Les conventions de projet interentreprises
Elles visent à fédérer des entreprises autour d'un projet collectif, cohérent, répondant aux caractéristiques d'un bassin d'emploi, d'un secteur d'activité ou d'une filière économique (même si elles gardent pour objet l'élaboration d'un plan de GPEC propre à chaque entreprise). Il n'est pas prévu de seuils d'effectifs pour ces conventions.
- Les conventions sont instruites et signées par le préfet du département (ou par délégation le directeur de la DDTEFP) où sont situées la ou les entreprises demandeuses ou le préfet de région (ou par délégation le directeur de la DRTEFP) lorsque les entreprises demandeuses sont localisées dans plusieurs départements.
- La demande de convention, sur un formulaire-type unique, doit être transmise à la DDTEFP (ou DRTEFP) préalablement à l'intervention du consultant.
- L'entreprise
dans sa demande d'aide doit préciser les motifs,
la problématique
et les effets attendus
de sa démarche de GPEC au regard, notamment :
- de son organisation du travail,
- de l'adaptation ou de l'évolution des compétences de ses salariés,
- du maintien ou du développement de ses emplois,
- de la gestion de sa pyramide des âges,
- du développement du dialogue social.
- La DDTEFP (ou DRTEFP) décident
tant de l'éligibilité du
dossier que de la conclusion de la convention qui détermine
le montant et la part de la participation financière
de l'État par rapport au coût d'intervention
du cabinet de conseil ainsi que sa durée, qui ne
peut excéder 12 mois.
La convention :- mentionne le nombre de salariés potentiellement concernés par le plan de GPEC,
- prévoit une rencontre de bilan, six mois après son terme, entre les entreprises bénéficiaires et l'autorité signataire.

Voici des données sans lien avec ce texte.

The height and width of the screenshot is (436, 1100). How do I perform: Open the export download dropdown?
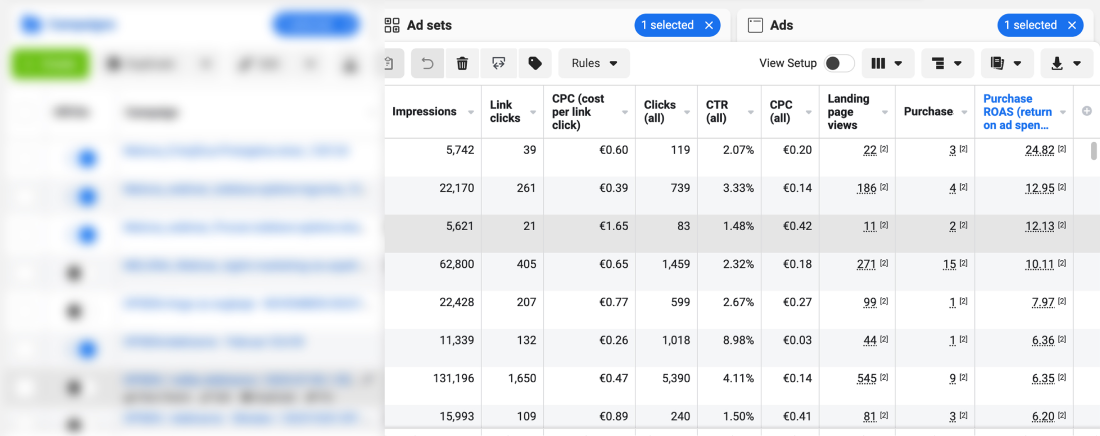[x=1065, y=63]
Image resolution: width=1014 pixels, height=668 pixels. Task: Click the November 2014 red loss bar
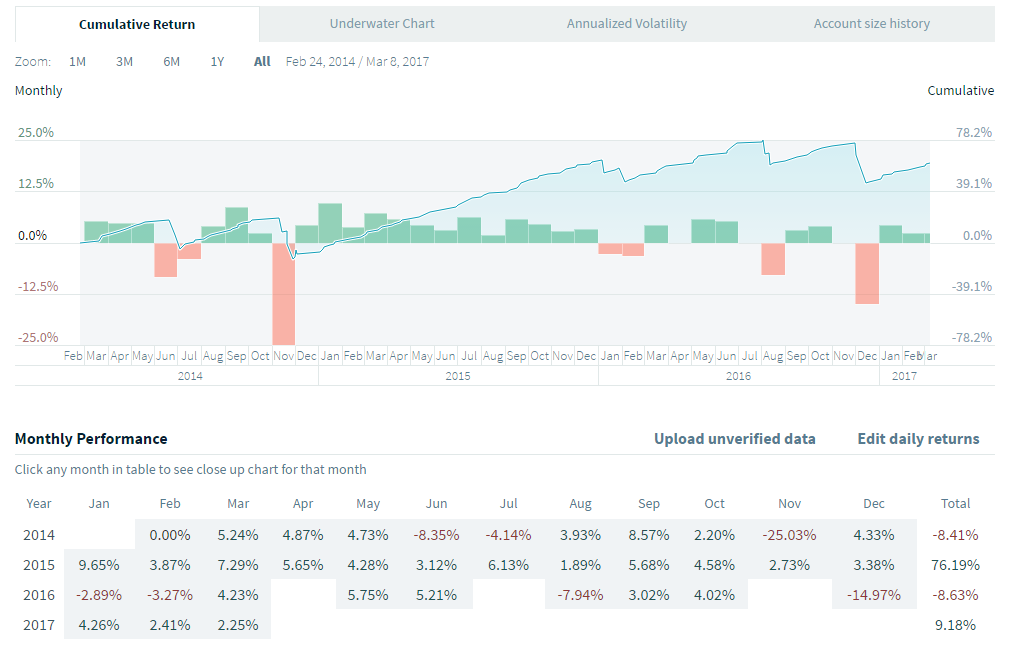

- Le comité d'entreprise ou, à défaut, les délégués du personnel doivent être consultés sur la conclusion de la convention avec l'État, ainsi que sur le contenu et les modalités de mise en oeuvre du plan de GPEC.
Les conventions de sensibilisation
Des conventions peuvent être conclues pour sensibiliser les entreprises aux enjeux de la GPEC.
Elles permettent de financer l’organisation d’information, la communication l’animation sur la GPEC et le plan GPEC, la capitalisation, l’évaluation, la diffusion, le transfert de bonnes pratiques.
Les signataires de ces conventions peuvent être des organismes professionnels de branche ou interprofessionnels, des chambres consulaires, des comités de bassin d’emploi, des clubs d’entreprise associant les partenaires sociaux.
- Dans le cadre des conventions individuelles
La participation financière de l'État est de 15 000 € maximum, dans la limite de 50 % du coût prévisionnel d'intervention du consultant. - Dans le cadre de conventions de projet
interentreprises
la participation financière de l'État est de 12 500 € maximum par entreprise sans excéder 50 % du coût d'intervention du consultant dans chacune.
Le montant à payer est déterminé, dans la limite du montant prévisionnel, sur la base de l'état détaillé des dépenses intervenues au titre de la convention et de sa période d'application. En outre, pour décider du paiement, l'autorité compétente (DDTEFP ou DRTEFP) apprécie notamment le caractère opérationnel des préconisations du plan de GPEC (objectifs, natures des actions, moyens à mobiliser, procédures à mettre en place...) et des effets prévisibles de consolidation des emplois concernés.